* _Problems and tasks_
• A. Reproduce word for word the part of the letter about the witnesses to Christ, starting with "As I say, I" and going on through "lives in you.".
• B. Carry on the letter about the witnesses to Christ, picking up right after its final sentence.

* _Passage to read_
"""
The “witnesses” to which Christ himself appealed include the Old Testament prophecies of his coming, and especially of his atoning death (e.g., Isaiah 53); the miraculous signs which God gave him to do–signs which prefigured the healing of the creation at the coming Kingdom of God in its final form; his resurrection, which he himself predicted, the preeminent sign setting him apart from all other spiritual teachers; and the phenomenon of the Church, as mysterious and ineluctable as the nation of Israel, her old testament counterpart. Both of these “peoples,” despite painfully obvious shortcomings, give ongoing testimony to the nations that God is indeed alive, mercifully and graciously calling men to himself and changing them from the inside out.
As I say, I find these witnesses very convincing: They buttress my own faith in seasons of doubt. But as a tool for sharing with friends and loved ones, they are helpful only among those who are sincere. Or, to use a favorite biblical phrase, they encourage only those who already have a “love of the truth.”
And with those precious words, I think I have not only come full circle to where I started, but also to the heart (and end!) of my letter. By God’s grace, I feel I have known something of the agony and the ecstasy of loving the truth. I trust that I saw it also in the eyes of Bob G–, despite all he has gone through in recent years. And on the strength of my peculiar memories–as well as the sincere concern that I feel for you–I trust that it also lives in you.
"""
* _Extracted entries_
"""
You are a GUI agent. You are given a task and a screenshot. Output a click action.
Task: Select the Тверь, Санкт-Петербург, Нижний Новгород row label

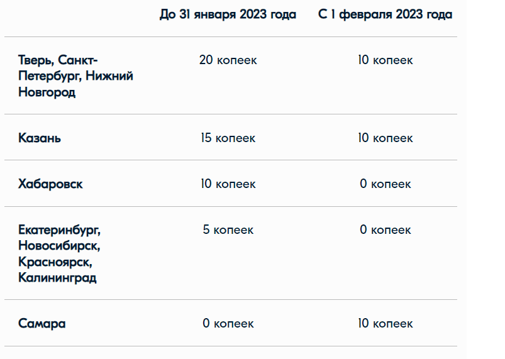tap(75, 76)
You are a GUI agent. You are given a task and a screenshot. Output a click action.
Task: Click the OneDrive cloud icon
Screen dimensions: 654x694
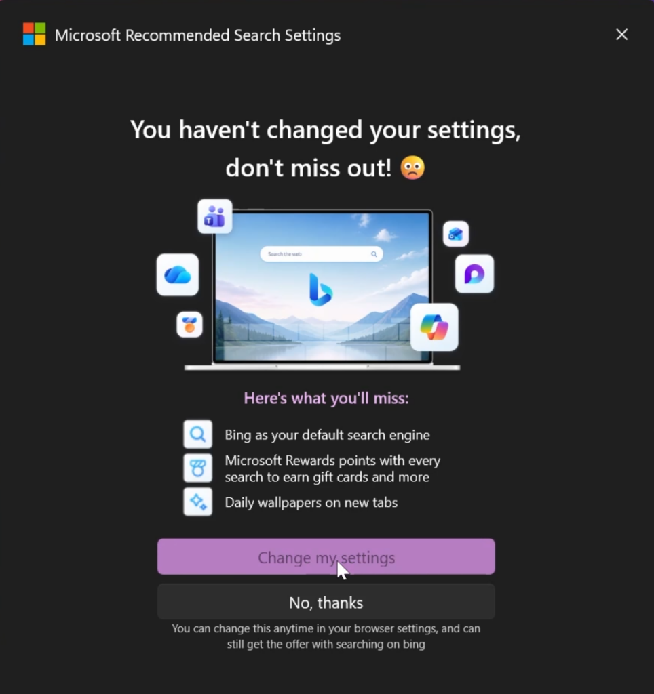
"""
"""
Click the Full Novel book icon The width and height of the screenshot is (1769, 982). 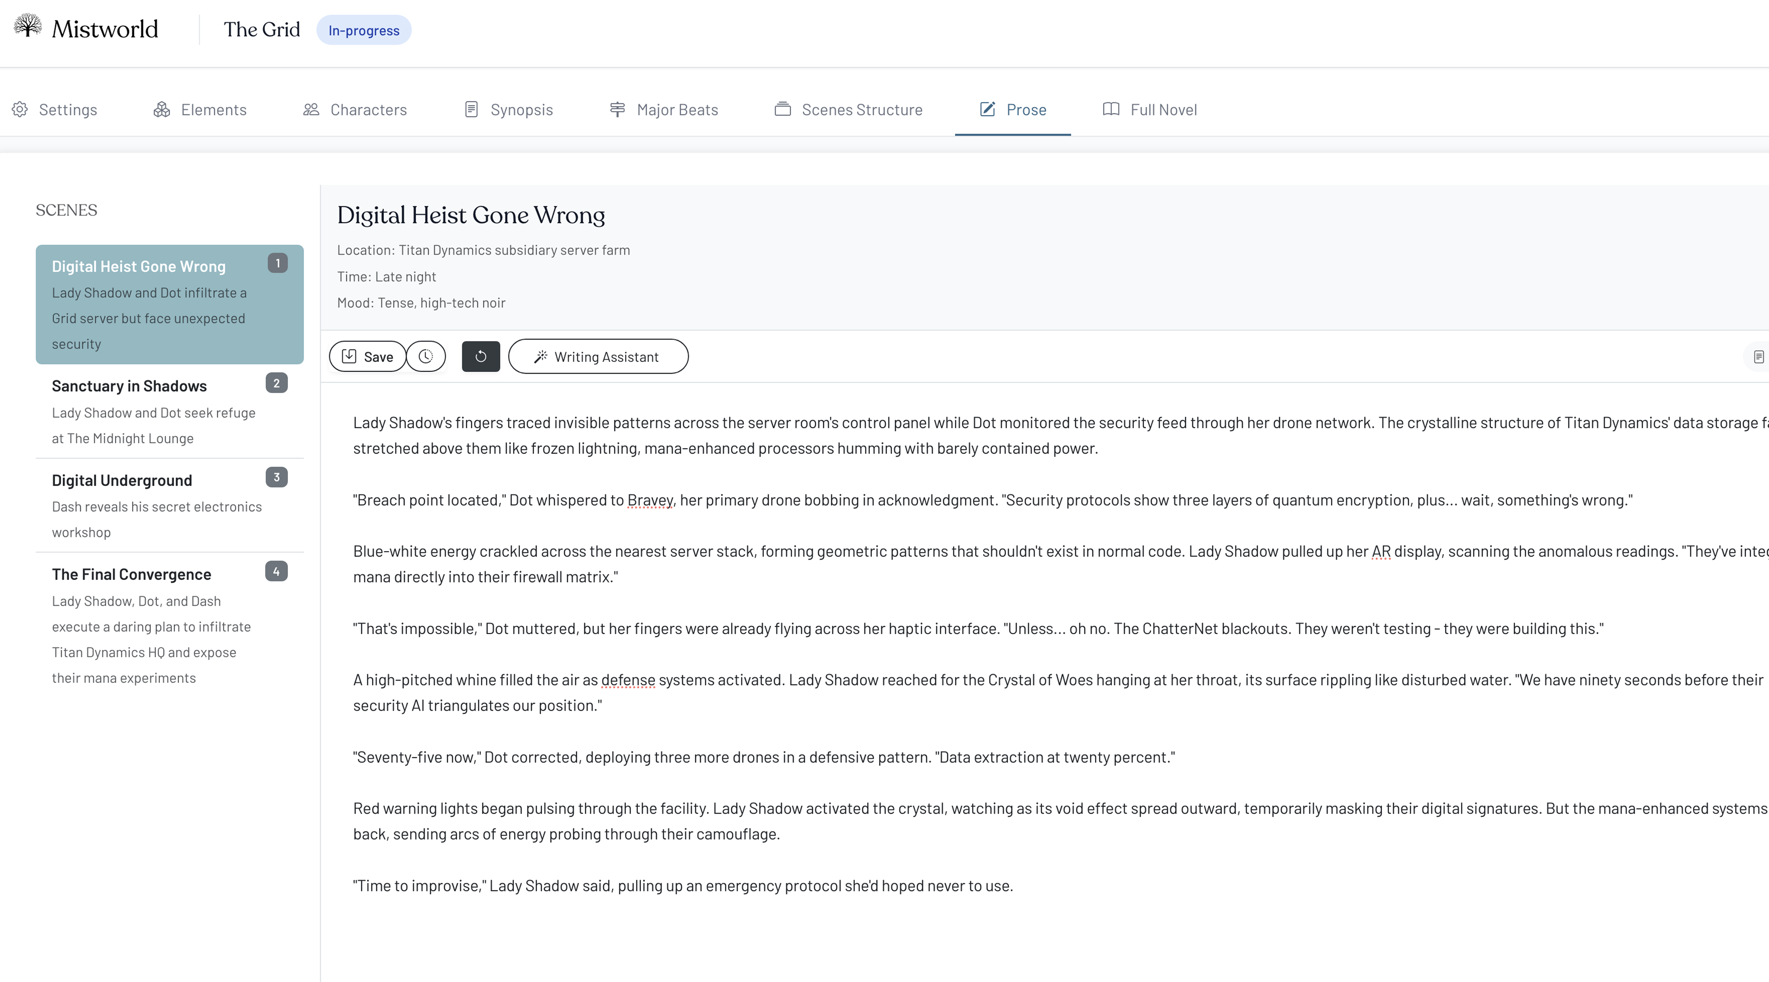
"""
* _Outputs_
• A.
As I say, I find these witnesses very convincing: They buttress my own faith in seasons of doubt. But as a tool for sharing with friends and loved ones, they are helpful only among those who are sincere. Or, to use a favorite biblical phrase, they encourage only those who already have a “love of the truth.”
And with those precious words, I think I have not only come full circle to where I started, but also to the heart (and end!) of my letter. By God’s grace, I feel I have known something of the agony and the ecstasy of loving the truth. I trust that I saw it also in the eyes of Bob G–, despite all he has gone through in recent years. And on the strength of my peculiar memories–as well as the sincere concern that I feel for you–I trust that it also lives in you.

• B.
In short, I feel a kinship with you both, the kinship of those who love the truth. It is that kinship which has emboldened me simply to tell you what I’ve seen concerning him who said “I am the way, the truth and the life.”
I fear being misunderstood, and especially of coming across as one who has “arrived”. But I fear more saying nothing at all. For, in all simplicity, I have found that the truth is good–and that he freely offers this goodness to all who will receive him, both in this life and the life to come.
I cannot exhort you to seek Christ; but I can do as I would want you to do for me: I can exhort you to keep seeking the truth. And perhaps these “few sentences” from my own experience will somehow prove helpful for you as you do.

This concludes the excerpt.